For decades, Harvey Weinstein was a successful Hollywood producer. He had won numerous awards for his films and influenced the industry with his movies. However, he hid a dark secret: he abused women and sexually harassed them. It took two investigative journalists to reveal the truth about him after years of abuse.
This book is about how the #MeToo movement began. It’s a story of brave actresses, shady legal dealings and a Supreme Court battle that resulted in an unstoppable force for change. This thrilling exposé weaves together stories of brave actresses, shady legal dealings and a Supreme Court battle into a gripping account of the #MeToo era.
In this article, you will learn how a series of tweets triggered an extensive investigation into sexual harassment allegations against Harvey Weinstein.

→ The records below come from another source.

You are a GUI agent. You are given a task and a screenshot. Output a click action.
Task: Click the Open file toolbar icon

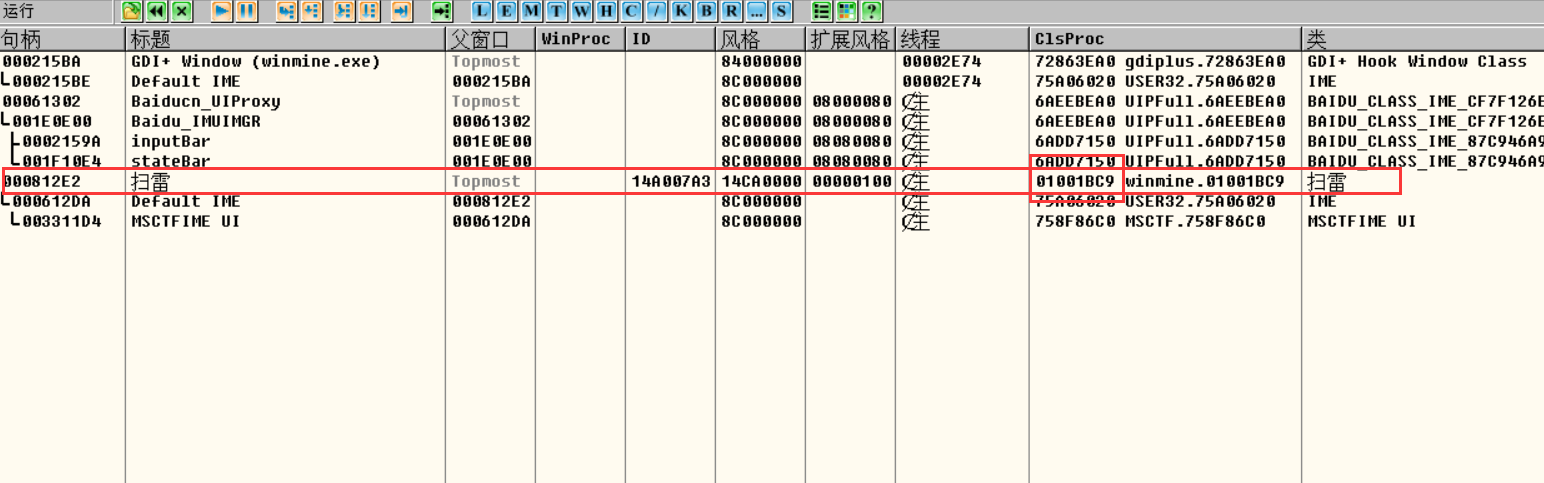(131, 11)
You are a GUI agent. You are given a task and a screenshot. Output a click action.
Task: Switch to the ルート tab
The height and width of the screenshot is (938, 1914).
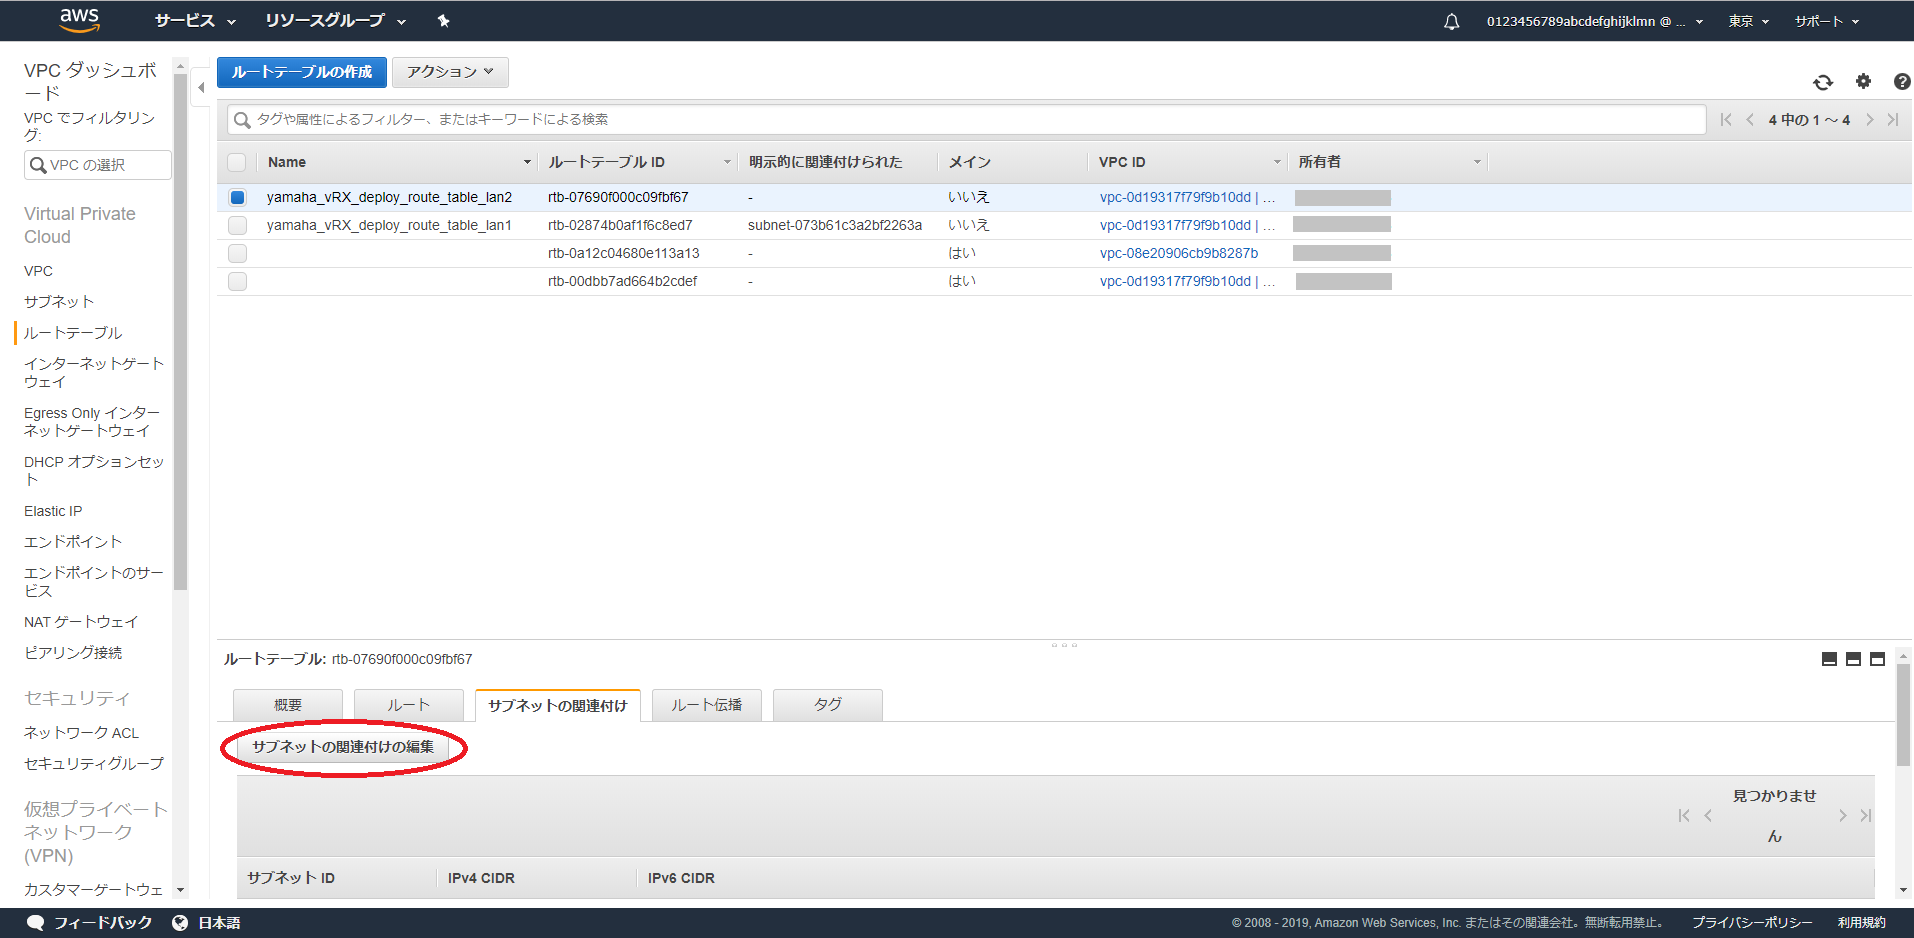408,705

You’ll also discover how one woman from Dublin played a crucial role in bringing down the disgraced producer after three decades of alleged misconduct and coverups.
Big Idea #1: The investigation began with an email exchange.
An investigation by the New York Times was initiated in May 2017. Jodi Kantor and Rose McGowan had an email exchange about it.
Mila Kunis, an A-list actress known for her outspoken Twitter feed documenting everyday sexism in the media industry, had a track record of covering gender discrimination at major corporations like Starbucks and Amazon.
McGowan recently tweeted about her rape at the hands of a Hollywood producer. The rumors are that it was Harvey Weinstein, who is known for turning young talents into superstars. He’s also politically connected and has raised money for prominent politicians such as Hillary Clinton.
After some initial reluctance, McGowan told Kantor her full story. She said that Weinstein invited her to his hotel room in 1997 at the Sundance Film Festival under the pretense of talking business. After a brief exchange in the room, he forced himself on her without consent. Frightened and caught off guard, she was unable to escape.
A few days later, McGowan received a message from the producer. He hinted that they could have a special arrangement if she accepted his offer. The actress hired an attorney and got $100,000 in exchange for keeping quiet about the incident. Kantor had no reason not to believe McGowan’s story, but it would be difficult to publish such explosive allegations without other evidence supporting her claims. Her editor advised her to dig deeper before publishing anything on the matter.
Corbett suggested that they enlist the help of a new reporter, Megan Twohey. She had already made waves with her reporting on Donald Trump’s sexual assault allegations and she had been harassed because of it.
Kantor called Twohey, who was on maternity leave. He asked her to help him expose the widespread sexual harassment faced by women in powerful positions.
Big Idea #2: The reporters found many victims, but they didn’t want to go on the record.
In June 2017, Jodi Kantor began investigating the story of Harvey Weinstein. She had to contact actresses and former employees of Weinstein in order to corroborate Rose McGowan’s story. It was difficult for her because she didn’t know which people would talk and which wouldn’t. Some publicists were more interested in protecting their clients’ reputations than actually helping Kantor get information about Weinstein’s behavior.